A right for the creators of creative works to restrict others’ use of those works. An owner of copyright is entitled to determine how others may use that work.
DAP
See Data Access Protocol.
Data Access Protocol
A system that allows outsiders to be granted access to databases without overloading either system.
Data protection legislation
Data protection legislation is not about protecting the data, but about protecting the right of citizens to live without fear that information about their private lives might become public. The law protects privacy (such as information about a person’s economic status, health and political position) and other rights such as the right to freedom of movement and assembly. For example, in Finland a travel card system was used to record all instances when the card was shown to the reader machine on different public transport lines. This raised a debate from the perspective of freedom of movement and the travel card data collection was abandoned based on the data protection legislation.
Database rights
A right to prevent others from extracting and reusing content from a database. Exists mainly in European jurisdictions.
EU
European Union.
EU PSI Directive
The Directive on the re-use of public sector information, 2003/98/EC. “deals with the way public sector bodies should enhance re-use of their information resources.” Legislative Actions - PSI Directive
IAR
See Information Asset Register.
Information Asset Register

IARs are registers specifically set up to capture and organise meta-data about the vast quantities of information held by government departments and agencies. A comprehensive IAR includes databases, old sets of files, recent electronic files, collections of statistics, research and so forth.

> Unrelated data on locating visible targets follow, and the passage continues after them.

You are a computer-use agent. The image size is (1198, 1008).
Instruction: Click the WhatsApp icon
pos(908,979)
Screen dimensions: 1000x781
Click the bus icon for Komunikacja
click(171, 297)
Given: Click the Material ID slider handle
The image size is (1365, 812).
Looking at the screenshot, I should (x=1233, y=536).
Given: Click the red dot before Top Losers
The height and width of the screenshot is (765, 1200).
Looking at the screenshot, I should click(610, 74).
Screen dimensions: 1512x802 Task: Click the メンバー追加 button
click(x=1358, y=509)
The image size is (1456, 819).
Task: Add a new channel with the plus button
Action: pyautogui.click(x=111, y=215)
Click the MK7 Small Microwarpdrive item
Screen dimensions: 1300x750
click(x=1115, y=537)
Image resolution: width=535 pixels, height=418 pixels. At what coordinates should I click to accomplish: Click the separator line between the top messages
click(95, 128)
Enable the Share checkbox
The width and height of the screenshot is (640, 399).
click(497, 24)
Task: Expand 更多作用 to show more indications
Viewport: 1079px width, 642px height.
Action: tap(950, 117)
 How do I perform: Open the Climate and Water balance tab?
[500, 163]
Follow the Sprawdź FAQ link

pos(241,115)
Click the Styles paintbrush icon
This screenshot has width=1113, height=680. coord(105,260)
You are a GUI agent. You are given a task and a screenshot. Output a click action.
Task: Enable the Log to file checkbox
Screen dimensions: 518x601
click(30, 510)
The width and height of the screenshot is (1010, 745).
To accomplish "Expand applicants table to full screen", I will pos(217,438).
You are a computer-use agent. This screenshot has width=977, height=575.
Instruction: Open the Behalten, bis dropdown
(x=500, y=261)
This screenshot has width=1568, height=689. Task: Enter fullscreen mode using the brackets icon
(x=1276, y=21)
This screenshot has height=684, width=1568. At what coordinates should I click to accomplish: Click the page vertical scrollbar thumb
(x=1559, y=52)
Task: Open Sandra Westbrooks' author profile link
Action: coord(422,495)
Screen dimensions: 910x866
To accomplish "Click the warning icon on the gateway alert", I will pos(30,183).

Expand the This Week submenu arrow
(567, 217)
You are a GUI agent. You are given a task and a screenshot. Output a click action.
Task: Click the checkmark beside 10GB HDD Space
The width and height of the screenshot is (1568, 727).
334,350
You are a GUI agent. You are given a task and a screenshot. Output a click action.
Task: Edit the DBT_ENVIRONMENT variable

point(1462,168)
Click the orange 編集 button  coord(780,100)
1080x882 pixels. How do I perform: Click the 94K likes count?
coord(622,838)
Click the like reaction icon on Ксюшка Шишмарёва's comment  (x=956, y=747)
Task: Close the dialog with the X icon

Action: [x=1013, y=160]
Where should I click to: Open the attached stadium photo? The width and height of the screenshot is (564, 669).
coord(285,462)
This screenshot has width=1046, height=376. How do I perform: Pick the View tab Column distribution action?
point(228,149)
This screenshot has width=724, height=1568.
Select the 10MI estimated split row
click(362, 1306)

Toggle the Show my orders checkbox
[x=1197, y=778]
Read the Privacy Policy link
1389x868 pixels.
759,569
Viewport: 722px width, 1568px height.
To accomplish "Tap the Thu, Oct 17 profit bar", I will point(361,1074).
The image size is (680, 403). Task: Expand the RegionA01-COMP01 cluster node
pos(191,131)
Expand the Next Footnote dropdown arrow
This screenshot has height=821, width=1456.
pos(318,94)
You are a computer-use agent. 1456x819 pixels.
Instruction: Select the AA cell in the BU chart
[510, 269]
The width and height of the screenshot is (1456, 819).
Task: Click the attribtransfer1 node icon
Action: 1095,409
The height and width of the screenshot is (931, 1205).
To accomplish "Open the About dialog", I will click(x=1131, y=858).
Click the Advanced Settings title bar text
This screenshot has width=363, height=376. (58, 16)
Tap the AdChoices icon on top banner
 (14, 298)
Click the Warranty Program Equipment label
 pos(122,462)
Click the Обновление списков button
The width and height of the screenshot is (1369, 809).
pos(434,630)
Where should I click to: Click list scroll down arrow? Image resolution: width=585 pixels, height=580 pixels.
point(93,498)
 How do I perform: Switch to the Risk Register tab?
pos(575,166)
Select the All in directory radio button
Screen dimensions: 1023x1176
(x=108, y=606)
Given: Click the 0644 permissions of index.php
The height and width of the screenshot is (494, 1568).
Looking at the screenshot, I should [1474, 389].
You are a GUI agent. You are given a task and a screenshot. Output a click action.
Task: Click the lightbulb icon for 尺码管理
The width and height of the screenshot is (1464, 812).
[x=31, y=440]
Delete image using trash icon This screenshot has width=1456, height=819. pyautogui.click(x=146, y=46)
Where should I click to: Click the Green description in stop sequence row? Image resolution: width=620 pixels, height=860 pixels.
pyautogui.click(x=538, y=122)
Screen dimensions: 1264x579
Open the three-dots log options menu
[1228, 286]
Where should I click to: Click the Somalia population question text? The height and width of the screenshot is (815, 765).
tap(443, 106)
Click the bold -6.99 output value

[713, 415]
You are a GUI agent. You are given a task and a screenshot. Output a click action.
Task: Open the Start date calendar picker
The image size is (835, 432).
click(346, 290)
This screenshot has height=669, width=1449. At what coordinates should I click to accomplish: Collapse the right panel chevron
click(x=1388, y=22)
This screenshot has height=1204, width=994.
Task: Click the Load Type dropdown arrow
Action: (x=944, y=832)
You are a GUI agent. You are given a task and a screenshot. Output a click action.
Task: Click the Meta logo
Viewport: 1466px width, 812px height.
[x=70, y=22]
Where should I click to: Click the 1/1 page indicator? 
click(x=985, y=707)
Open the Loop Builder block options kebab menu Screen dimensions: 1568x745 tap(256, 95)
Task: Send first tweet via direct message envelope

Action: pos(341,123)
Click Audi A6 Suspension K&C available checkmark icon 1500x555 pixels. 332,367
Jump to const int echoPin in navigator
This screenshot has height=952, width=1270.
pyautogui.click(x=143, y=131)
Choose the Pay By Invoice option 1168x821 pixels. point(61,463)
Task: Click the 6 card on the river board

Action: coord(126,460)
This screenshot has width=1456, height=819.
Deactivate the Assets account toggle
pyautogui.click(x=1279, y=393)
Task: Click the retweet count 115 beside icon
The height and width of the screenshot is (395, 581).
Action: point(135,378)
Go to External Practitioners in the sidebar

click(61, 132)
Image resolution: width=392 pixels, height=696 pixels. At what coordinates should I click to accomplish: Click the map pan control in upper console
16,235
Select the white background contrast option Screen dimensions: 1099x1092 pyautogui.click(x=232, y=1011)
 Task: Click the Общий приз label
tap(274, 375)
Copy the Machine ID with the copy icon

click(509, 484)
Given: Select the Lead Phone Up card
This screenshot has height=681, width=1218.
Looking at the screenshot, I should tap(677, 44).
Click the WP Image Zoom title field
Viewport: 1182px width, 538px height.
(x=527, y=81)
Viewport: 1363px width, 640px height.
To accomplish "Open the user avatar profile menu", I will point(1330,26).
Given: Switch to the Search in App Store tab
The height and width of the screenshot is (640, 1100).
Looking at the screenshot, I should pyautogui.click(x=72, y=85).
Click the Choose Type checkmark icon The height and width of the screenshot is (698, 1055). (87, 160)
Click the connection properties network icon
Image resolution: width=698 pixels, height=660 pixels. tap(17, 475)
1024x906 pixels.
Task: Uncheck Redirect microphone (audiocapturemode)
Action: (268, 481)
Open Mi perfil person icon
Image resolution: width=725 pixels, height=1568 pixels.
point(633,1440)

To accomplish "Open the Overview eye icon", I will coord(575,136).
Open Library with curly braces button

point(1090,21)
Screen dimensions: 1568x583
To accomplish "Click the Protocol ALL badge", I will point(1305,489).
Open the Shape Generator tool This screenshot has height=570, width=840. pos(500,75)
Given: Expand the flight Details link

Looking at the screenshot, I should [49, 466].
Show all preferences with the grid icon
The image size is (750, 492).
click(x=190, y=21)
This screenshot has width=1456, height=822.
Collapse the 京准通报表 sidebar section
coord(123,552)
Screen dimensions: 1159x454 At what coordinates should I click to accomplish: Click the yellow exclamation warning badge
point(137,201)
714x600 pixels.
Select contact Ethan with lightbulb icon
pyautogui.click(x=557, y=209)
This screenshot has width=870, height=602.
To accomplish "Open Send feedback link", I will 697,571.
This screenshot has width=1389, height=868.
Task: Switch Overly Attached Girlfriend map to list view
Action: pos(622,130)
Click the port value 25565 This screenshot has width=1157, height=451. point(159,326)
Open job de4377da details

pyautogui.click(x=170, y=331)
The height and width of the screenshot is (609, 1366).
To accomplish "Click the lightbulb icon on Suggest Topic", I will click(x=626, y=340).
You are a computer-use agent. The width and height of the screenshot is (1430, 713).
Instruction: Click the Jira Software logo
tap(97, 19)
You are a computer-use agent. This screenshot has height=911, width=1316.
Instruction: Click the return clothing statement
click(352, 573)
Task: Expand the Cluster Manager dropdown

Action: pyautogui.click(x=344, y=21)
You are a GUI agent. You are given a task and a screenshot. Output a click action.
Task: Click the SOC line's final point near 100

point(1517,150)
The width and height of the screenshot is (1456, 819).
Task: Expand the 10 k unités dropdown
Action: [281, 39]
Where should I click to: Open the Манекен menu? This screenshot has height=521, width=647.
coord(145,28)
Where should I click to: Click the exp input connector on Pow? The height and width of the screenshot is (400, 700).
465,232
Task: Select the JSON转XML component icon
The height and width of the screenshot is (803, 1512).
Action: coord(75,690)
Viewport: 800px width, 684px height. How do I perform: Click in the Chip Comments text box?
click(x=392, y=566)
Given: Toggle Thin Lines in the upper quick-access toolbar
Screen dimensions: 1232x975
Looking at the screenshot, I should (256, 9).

The EU PSI Directive recognises the importance of asset registers for prospective re-users of public information. It requires member states to provide lists, portals, or something similar. It states:

Tools that help potential re-users to find documents available
for re-use and the conditions for re-use can facilitate
considerably the cross-border use of public sector documents.
Member States should therefore ensure that practical arrangements
are in place that help re-users in their search for documents
available for reuse. Assets lists, accessible preferably online,
of main documents (documents that are extensively re-used or
that have the potential to be extensively re-used), and portal
sites that are linked to decentralised assets lists are examples
of such practical arrangements.

IARs can be developed in different ways. Government departments can develop their own IARs and these can be linked to national IARs. IARs can include information which is held by public bodies but which has not yet been – and maybe will not be – proactively published. Hence they allow members of the public to identify information which exists and which can be requested.

For the public to make use of these IARs, it is important that any registers of information held should be as complete as possible in order to be able to have confidence that documents can be found. The incompleteness of some registers is a significant problem as it creates a degree of unreliability which may discourage some from using the registers to search for information.

It is essential that the metadata in the IARs should be comprehensive so that search engines can function effectively. In the spirit of open government data, public bodies should make their IARs available to the general public as raw data under an open licence so that civic hackers can make use of the data, for example by building search engines and user interfaces.

Intellectual property rights
Monopolies granted to individuals for intellectual creations.
IP rights
See Intellectual property rights.
Machine-readable
Formats that are machine readable are ones which are able to have their data extracted by computer programs easily. PDF documents are not machine readable. Computers can display the text nicely, but have great difficulty understanding the context that surrounds the text.
Open Data
Open data are able to be used for any purpose. More details can be read at opendefinition.org.
Open Government Data
Open data produced by the government. This is generally accepted to be data gathered during the course of business as usual activities which do not identify individuals or breach commercial sensitivity. Open government data is a subset of Public Sector Information, which is broader in scope. See http://opengovernmentdata.org for details.
Open standards
Generally understood as technical standards which are free from licencing restrictions. Can also be interpreted to mean standards which are developed in a vendor-neutral manner.
PSI
See Public Sector Information.
Public domain
No copyright exists over the work. Does not exist in all jurisdictions.
Public Sector Information
Information collected or controlled by the public sector.
Re-use
Use of content outside of its original intention.
Share-alike Licence
A licence that requires users of a work to provide the content under the same or similar conditions as the original.
Share-alike License
See Share-alike Licence.
Tab-seperated values
Tab-seperated values (TSV) are a very common form of text file format for sharing tabular data. The format is extremely simple and highly machine-readable.
Web API
An API that is designed to work over the Internet.